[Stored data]
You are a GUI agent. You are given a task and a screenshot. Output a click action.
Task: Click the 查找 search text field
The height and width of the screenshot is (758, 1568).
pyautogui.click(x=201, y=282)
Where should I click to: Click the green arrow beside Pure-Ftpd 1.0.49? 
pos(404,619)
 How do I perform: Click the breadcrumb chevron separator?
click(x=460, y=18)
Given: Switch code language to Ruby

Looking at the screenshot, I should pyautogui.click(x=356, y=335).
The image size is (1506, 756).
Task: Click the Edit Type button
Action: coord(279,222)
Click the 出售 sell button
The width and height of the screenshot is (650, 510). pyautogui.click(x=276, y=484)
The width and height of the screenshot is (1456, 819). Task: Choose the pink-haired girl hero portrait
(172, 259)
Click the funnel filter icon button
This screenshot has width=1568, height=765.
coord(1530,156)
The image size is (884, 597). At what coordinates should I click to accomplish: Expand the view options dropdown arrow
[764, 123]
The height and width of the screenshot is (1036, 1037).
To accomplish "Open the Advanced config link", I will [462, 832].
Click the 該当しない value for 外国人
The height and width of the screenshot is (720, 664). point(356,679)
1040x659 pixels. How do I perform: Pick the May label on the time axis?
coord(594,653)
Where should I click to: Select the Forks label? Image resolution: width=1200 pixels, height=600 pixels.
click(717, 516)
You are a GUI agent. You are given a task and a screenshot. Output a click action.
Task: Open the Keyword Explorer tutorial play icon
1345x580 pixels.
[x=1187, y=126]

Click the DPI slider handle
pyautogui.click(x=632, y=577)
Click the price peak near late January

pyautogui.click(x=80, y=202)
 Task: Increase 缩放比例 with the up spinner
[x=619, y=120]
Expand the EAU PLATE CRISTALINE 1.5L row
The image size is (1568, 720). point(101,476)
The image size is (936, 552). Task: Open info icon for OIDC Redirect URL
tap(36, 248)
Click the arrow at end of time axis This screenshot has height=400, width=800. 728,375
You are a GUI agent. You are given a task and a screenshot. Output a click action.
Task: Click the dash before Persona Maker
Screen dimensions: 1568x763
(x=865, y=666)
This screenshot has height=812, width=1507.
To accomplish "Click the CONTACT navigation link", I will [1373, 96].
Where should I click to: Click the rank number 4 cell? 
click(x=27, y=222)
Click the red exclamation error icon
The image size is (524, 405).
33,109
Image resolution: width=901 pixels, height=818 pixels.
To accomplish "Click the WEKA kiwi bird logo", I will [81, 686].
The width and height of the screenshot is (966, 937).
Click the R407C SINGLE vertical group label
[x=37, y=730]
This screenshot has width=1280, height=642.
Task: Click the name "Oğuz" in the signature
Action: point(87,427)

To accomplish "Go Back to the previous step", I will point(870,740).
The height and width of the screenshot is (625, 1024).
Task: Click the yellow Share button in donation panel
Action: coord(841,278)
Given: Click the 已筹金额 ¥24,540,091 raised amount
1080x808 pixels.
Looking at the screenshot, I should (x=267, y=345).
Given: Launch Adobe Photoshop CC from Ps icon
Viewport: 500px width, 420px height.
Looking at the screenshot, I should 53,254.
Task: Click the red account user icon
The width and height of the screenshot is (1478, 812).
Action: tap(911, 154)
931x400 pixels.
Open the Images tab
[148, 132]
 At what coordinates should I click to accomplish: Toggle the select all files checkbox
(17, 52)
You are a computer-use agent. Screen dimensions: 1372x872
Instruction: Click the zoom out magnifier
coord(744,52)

* EXERCISE BRIEF:
Word for word, copy out the data.

* EXPECTED OUTPUT:
You are a GUI agent. You are given a task and a screenshot. Output a click action.
Task: Click the 查找 search text field
The height and width of the screenshot is (758, 1568).
pyautogui.click(x=201, y=282)
Where should I click to: Click the green arrow beside Pure-Ftpd 1.0.49? 
pos(404,619)
 How do I perform: Click the breadcrumb chevron separator?
click(x=460, y=18)
Given: Switch code language to Ruby

Looking at the screenshot, I should pyautogui.click(x=356, y=335).
The image size is (1506, 756).
Task: Click the Edit Type button
Action: coord(279,222)
Click the 出售 sell button
The width and height of the screenshot is (650, 510). pyautogui.click(x=276, y=484)
The width and height of the screenshot is (1456, 819). Task: Choose the pink-haired girl hero portrait
(172, 259)
Click the funnel filter icon button
This screenshot has width=1568, height=765.
coord(1530,156)
The image size is (884, 597). At what coordinates should I click to accomplish: Expand the view options dropdown arrow
[764, 123]
The height and width of the screenshot is (1036, 1037).
To accomplish "Open the Advanced config link", I will [462, 832].
Click the 該当しない value for 外国人
The height and width of the screenshot is (720, 664). point(356,679)
1040x659 pixels. How do I perform: Pick the May label on the time axis?
coord(594,653)
Where should I click to: Select the Forks label? Image resolution: width=1200 pixels, height=600 pixels.
click(717, 516)
You are a GUI agent. You are given a task and a screenshot. Output a click action.
Task: Open the Keyword Explorer tutorial play icon
1345x580 pixels.
[x=1187, y=126]

Click the DPI slider handle
pyautogui.click(x=632, y=577)
Click the price peak near late January

pyautogui.click(x=80, y=202)
 Task: Increase 缩放比例 with the up spinner
[x=619, y=120]
Expand the EAU PLATE CRISTALINE 1.5L row
The image size is (1568, 720). point(101,476)
The image size is (936, 552). Task: Open info icon for OIDC Redirect URL
tap(36, 248)
Click the arrow at end of time axis This screenshot has height=400, width=800. 728,375
You are a GUI agent. You are given a task and a screenshot. Output a click action.
Task: Click the dash before Persona Maker
Screen dimensions: 1568x763
(x=865, y=666)
This screenshot has height=812, width=1507.
To accomplish "Click the CONTACT navigation link", I will [1373, 96].
Where should I click to: Click the rank number 4 cell? 
click(x=27, y=222)
Click the red exclamation error icon
The image size is (524, 405).
33,109
Image resolution: width=901 pixels, height=818 pixels.
To accomplish "Click the WEKA kiwi bird logo", I will [81, 686].
The width and height of the screenshot is (966, 937).
Click the R407C SINGLE vertical group label
[x=37, y=730]
This screenshot has width=1280, height=642.
Task: Click the name "Oğuz" in the signature
Action: point(87,427)

To accomplish "Go Back to the previous step", I will point(870,740).
The height and width of the screenshot is (625, 1024).
Task: Click the yellow Share button in donation panel
Action: coord(841,278)
Given: Click the 已筹金额 ¥24,540,091 raised amount
1080x808 pixels.
Looking at the screenshot, I should (x=267, y=345).
Given: Launch Adobe Photoshop CC from Ps icon
Viewport: 500px width, 420px height.
Looking at the screenshot, I should 53,254.
Task: Click the red account user icon
The width and height of the screenshot is (1478, 812).
Action: tap(911, 154)
931x400 pixels.
Open the Images tab
[148, 132]
 At what coordinates should I click to accomplish: Toggle the select all files checkbox
(17, 52)
You are a computer-use agent. Screen dimensions: 1372x872
Instruction: Click the zoom out magnifier
coord(744,52)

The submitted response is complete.